There’s no coffin being dragged, no iconic lead, no inventive villains. Instead it’s a slog with a minor Django with an obvious story, fighting idiots who won’t just kill him due to being none-too-bright. He murders people to find his wife, who he has the chemistry of “let’s not even bother with a one-night-stand.”

Jamie Foxx has been good in other films but he’s such a boring Django. He’s like a moody teen who just wants to kill people. As soon as he loses his sidekick he loses his only bit of humanity. You’re meant to be reading complexity but he comes across as Sticky Fingaz playing Blade and wishing he was Wesley Snipes. You have to assume that he’s not killed because he bored the villains into forgetting about him.

Christopher Waltz and Leonardo DiCaprio are the best things in the film. They are theatrical, petulant, stupid, have many over-written scenes but are fun. Ironically their scenes are what drags the film down as they go on for way too long in their narrative purpose for suspense, as the viewer forgets to think about the situation, wondering are they still talking. How long’s it been? An hour?

Samuel L. Jackson turns up but it’s dull work.
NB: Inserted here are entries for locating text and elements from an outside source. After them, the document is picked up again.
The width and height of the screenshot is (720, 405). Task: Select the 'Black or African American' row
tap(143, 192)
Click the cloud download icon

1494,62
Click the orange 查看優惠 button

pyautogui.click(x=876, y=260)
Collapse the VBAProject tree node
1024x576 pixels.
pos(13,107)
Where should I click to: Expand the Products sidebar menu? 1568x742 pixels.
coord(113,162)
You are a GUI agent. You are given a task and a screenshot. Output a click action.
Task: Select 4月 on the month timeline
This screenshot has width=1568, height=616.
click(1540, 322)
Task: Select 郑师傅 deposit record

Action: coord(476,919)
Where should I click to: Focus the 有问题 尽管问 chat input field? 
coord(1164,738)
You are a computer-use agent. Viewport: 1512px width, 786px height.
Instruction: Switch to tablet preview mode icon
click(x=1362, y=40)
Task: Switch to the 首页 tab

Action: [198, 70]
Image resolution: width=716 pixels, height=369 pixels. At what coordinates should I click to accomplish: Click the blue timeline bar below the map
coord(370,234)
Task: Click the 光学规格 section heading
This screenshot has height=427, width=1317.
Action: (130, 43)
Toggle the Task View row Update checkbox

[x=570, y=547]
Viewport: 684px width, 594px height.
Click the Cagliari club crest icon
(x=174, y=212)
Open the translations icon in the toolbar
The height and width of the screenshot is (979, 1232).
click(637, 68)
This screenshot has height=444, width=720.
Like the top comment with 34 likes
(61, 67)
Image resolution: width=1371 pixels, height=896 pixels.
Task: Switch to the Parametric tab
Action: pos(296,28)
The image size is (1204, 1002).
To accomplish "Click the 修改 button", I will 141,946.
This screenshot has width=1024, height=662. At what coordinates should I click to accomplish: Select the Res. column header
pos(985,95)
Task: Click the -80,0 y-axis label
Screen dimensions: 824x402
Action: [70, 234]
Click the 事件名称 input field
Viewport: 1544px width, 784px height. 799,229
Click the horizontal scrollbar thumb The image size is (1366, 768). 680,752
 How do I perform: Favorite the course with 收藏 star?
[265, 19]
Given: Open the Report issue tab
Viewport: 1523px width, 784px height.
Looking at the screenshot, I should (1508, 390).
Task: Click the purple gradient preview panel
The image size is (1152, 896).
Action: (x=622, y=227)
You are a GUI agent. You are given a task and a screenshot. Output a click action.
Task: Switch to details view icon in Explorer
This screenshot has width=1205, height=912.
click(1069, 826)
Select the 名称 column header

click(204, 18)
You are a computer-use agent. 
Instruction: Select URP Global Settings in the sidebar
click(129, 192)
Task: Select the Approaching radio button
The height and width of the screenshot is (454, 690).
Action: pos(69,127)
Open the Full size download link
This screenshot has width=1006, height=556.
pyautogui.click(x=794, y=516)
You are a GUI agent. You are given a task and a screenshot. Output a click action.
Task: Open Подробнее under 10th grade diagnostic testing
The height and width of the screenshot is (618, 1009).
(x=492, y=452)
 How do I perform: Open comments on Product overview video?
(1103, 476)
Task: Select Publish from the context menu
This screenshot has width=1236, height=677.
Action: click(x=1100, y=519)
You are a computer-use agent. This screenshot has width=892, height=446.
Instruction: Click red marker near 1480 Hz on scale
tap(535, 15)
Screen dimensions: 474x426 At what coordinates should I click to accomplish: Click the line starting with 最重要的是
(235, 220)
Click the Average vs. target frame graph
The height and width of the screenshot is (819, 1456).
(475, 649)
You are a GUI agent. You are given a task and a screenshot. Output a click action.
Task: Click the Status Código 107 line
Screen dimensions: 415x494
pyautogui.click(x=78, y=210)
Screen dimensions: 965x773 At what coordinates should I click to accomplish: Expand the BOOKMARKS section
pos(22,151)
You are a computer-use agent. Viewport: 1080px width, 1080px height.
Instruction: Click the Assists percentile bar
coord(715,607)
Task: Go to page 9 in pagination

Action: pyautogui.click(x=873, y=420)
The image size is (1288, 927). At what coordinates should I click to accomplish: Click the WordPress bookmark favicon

The character never clicks into being interesting. He’s just this vengeful guy who spots what’s obvious and then forgets to kill the hero, after the hero has killed half a plantation.

There is action but its brief and lacks impact, as its ultimately quoting better films without genuine inspiration.

After the oddball inventiveness of his the Nazi-film history exploitation-fest Inglorious Basterds and the woefully under-rated Stuntman hunting women Grindhouse segment, it’s a shame that Tarantino missed on what seemed to be an obvious fit, of a revenge-filled slave-based western.


Oz: The Great And Powerful

This film is from a talent that is not peaking but moving at a steady, unspectacular pace, repeating from past victories. It’s a minor film from Sam Raimi. There are plenty of problems, from an under-developed story, a running time that’s about twenty minutes too long, to scenes that are too leisurely.

The upside is that these don’t matter so much. The film has a lead character that is intentionally selfish and obnoxious. It’s basically Ash form Raimi’s Army Of Darkness put into Oz, still making dumb mistakes that causes catastrophe for all and then denying all blame, then running away until he is finally forced to take action. That could be a disastrous character but Raimi knows how to work it, keep it funny, keep the joke on the lead character. James Franco is game to look like a fool throughout, so the centre of the film works.

Also terrific are the minor characters, from the china girl to the monkey that Franco treats like a pathetic slave in a series of great gags, to the wicked and good witches. It’s very female focused in characters, which is useful, as it gives the film different challenges and focus from the usual blockbuster macho nonsense.

Oz is realised in a solid, spectacular but unoriginal way, Raimi playing on nostalgia for the iconic Wizard Of Oz. That works as a base, with Raimi finding areas to expand upon with chases through fog, magic bubbles and illusion tricks.

It’s a good film but not at the same level as his previous film, the riotous Drag Me To Hell.